Find the line with "Given: Click the Market Summary breadcrumb" in the entries below, then output every line from it down to the line with "365x365 pixels.", exactly and with no pictures.

→ Recorded data
|---|

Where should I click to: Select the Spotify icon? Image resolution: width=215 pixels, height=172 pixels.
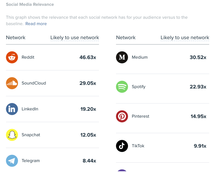(122, 87)
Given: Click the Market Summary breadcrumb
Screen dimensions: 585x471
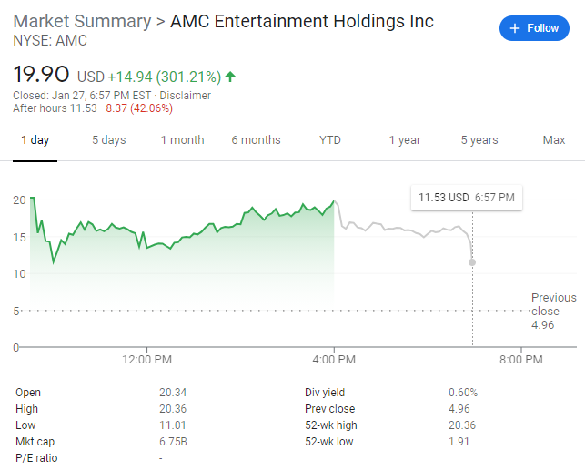Looking at the screenshot, I should pyautogui.click(x=83, y=21).
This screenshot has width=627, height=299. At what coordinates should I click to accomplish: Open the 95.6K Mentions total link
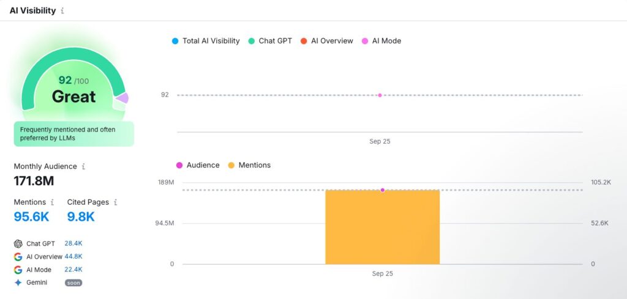[32, 216]
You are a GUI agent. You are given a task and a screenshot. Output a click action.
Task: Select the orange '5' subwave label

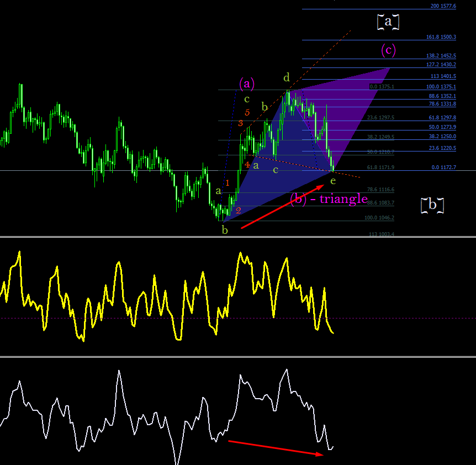pos(247,112)
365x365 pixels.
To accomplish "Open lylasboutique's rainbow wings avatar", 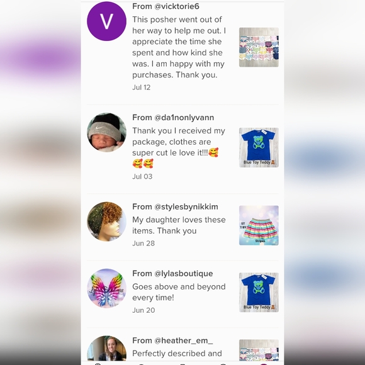I will pos(106,288).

|---|

→ Task result
Given: Click the Market Summary breadcrumb
Screen dimensions: 585x471
Looking at the screenshot, I should pyautogui.click(x=83, y=21).
This screenshot has width=627, height=299. At what coordinates should I click to accomplish: Open the 95.6K Mentions total link
[32, 216]
You are a GUI agent. You are given a task and a screenshot. Output a click action.
Task: Select the orange '5' subwave label

pos(247,112)
365x365 pixels.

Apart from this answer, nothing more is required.